=== Begin Enclosure ===

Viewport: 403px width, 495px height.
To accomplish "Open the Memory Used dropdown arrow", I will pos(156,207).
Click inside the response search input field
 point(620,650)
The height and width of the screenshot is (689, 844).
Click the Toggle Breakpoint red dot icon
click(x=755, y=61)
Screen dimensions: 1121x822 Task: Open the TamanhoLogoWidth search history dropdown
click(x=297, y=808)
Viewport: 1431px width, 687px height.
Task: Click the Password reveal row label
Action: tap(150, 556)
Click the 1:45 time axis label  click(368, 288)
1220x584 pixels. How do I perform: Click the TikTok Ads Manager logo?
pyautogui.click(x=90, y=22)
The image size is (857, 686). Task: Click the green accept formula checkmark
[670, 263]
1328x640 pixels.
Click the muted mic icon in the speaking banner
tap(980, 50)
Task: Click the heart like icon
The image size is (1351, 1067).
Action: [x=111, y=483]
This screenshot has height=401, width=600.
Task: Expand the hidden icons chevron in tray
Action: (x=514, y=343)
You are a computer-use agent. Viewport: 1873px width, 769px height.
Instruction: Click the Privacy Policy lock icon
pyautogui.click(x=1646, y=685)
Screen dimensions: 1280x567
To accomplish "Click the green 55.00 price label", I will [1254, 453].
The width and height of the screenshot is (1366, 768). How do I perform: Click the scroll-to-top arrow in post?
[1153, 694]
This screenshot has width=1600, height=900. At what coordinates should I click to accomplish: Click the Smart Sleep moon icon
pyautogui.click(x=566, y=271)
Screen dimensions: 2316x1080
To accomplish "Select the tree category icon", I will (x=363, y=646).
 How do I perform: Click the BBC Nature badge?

=== End Enclosure ===

■ WHAT YOU WILL DO
Set down each line of the material above without a single alteration.

■ FINAL ANSWER
Viewport: 403px width, 495px height.
To accomplish "Open the Memory Used dropdown arrow", I will pos(156,207).
Click inside the response search input field
 point(620,650)
The height and width of the screenshot is (689, 844).
Click the Toggle Breakpoint red dot icon
click(x=755, y=61)
Screen dimensions: 1121x822 Task: Open the TamanhoLogoWidth search history dropdown
click(x=297, y=808)
Viewport: 1431px width, 687px height.
Task: Click the Password reveal row label
Action: tap(150, 556)
Click the 1:45 time axis label  click(368, 288)
1220x584 pixels. How do I perform: Click the TikTok Ads Manager logo?
pyautogui.click(x=90, y=22)
The image size is (857, 686). Task: Click the green accept formula checkmark
[670, 263]
1328x640 pixels.
Click the muted mic icon in the speaking banner
tap(980, 50)
Task: Click the heart like icon
The image size is (1351, 1067).
Action: [x=111, y=483]
This screenshot has height=401, width=600.
Task: Expand the hidden icons chevron in tray
Action: (x=514, y=343)
You are a computer-use agent. Viewport: 1873px width, 769px height.
Instruction: Click the Privacy Policy lock icon
pyautogui.click(x=1646, y=685)
Screen dimensions: 1280x567
To accomplish "Click the green 55.00 price label", I will [1254, 453].
The width and height of the screenshot is (1366, 768). How do I perform: Click the scroll-to-top arrow in post?
[1153, 694]
This screenshot has width=1600, height=900. At what coordinates should I click to accomplish: Click the Smart Sleep moon icon
pyautogui.click(x=566, y=271)
Screen dimensions: 2316x1080
To accomplish "Select the tree category icon", I will (x=363, y=646).
 How do I perform: Click the BBC Nature badge?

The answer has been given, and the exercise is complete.